[Stored items]
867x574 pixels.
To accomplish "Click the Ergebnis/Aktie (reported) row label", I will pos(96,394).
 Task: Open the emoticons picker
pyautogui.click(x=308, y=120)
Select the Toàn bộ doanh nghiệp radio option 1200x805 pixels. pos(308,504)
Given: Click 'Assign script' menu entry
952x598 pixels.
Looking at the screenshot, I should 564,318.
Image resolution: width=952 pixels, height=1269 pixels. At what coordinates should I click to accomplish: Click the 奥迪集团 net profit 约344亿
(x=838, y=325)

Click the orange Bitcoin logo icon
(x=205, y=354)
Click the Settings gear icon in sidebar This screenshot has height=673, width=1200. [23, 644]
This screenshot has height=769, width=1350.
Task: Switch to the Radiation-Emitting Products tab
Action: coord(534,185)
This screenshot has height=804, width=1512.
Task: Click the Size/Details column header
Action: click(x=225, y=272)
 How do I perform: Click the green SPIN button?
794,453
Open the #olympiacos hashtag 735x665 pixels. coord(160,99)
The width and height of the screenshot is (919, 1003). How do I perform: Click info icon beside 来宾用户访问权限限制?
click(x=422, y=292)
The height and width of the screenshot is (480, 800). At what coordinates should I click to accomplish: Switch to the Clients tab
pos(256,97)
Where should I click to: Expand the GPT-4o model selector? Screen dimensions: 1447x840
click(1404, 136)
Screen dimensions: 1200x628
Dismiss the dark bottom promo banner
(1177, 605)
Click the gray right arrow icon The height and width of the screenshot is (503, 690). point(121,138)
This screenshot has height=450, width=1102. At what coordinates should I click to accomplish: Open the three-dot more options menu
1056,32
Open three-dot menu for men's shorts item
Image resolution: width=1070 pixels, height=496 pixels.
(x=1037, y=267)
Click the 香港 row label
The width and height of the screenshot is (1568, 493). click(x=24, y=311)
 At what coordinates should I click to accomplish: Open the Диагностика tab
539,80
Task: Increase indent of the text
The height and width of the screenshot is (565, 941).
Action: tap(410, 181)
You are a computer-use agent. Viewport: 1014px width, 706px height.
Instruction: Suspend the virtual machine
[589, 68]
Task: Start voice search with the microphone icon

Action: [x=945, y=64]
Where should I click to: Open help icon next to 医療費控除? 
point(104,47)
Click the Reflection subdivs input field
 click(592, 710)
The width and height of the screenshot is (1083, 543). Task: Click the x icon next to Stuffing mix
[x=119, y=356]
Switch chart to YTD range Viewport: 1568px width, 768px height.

_Aim of the task_
The data must be retyped in full, exactly as it reads.

_Result below_
867x574 pixels.
To accomplish "Click the Ergebnis/Aktie (reported) row label", I will pos(96,394).
 Task: Open the emoticons picker
pyautogui.click(x=308, y=120)
Select the Toàn bộ doanh nghiệp radio option 1200x805 pixels. pos(308,504)
Given: Click 'Assign script' menu entry
952x598 pixels.
Looking at the screenshot, I should 564,318.
Image resolution: width=952 pixels, height=1269 pixels. At what coordinates should I click to accomplish: Click the 奥迪集团 net profit 约344亿
(x=838, y=325)

Click the orange Bitcoin logo icon
(x=205, y=354)
Click the Settings gear icon in sidebar This screenshot has height=673, width=1200. [23, 644]
This screenshot has height=769, width=1350.
Task: Switch to the Radiation-Emitting Products tab
Action: coord(534,185)
This screenshot has height=804, width=1512.
Task: Click the Size/Details column header
Action: click(x=225, y=272)
 How do I perform: Click the green SPIN button?
794,453
Open the #olympiacos hashtag 735x665 pixels. coord(160,99)
The width and height of the screenshot is (919, 1003). How do I perform: Click info icon beside 来宾用户访问权限限制?
click(x=422, y=292)
The height and width of the screenshot is (480, 800). At what coordinates should I click to accomplish: Switch to the Clients tab
pos(256,97)
Where should I click to: Expand the GPT-4o model selector? Screen dimensions: 1447x840
click(1404, 136)
Screen dimensions: 1200x628
Dismiss the dark bottom promo banner
(1177, 605)
Click the gray right arrow icon The height and width of the screenshot is (503, 690). point(121,138)
This screenshot has height=450, width=1102. At what coordinates should I click to accomplish: Open the three-dot more options menu
1056,32
Open three-dot menu for men's shorts item
Image resolution: width=1070 pixels, height=496 pixels.
(x=1037, y=267)
Click the 香港 row label
The width and height of the screenshot is (1568, 493). click(x=24, y=311)
 At what coordinates should I click to accomplish: Open the Диагностика tab
539,80
Task: Increase indent of the text
The height and width of the screenshot is (565, 941).
Action: tap(410, 181)
You are a computer-use agent. Viewport: 1014px width, 706px height.
Instruction: Suspend the virtual machine
[589, 68]
Task: Start voice search with the microphone icon

Action: [x=945, y=64]
Where should I click to: Open help icon next to 医療費控除? 
point(104,47)
Click the Reflection subdivs input field
 click(592, 710)
The width and height of the screenshot is (1083, 543). Task: Click the x icon next to Stuffing mix
[x=119, y=356]
Switch chart to YTD range Viewport: 1568px width, 768px height.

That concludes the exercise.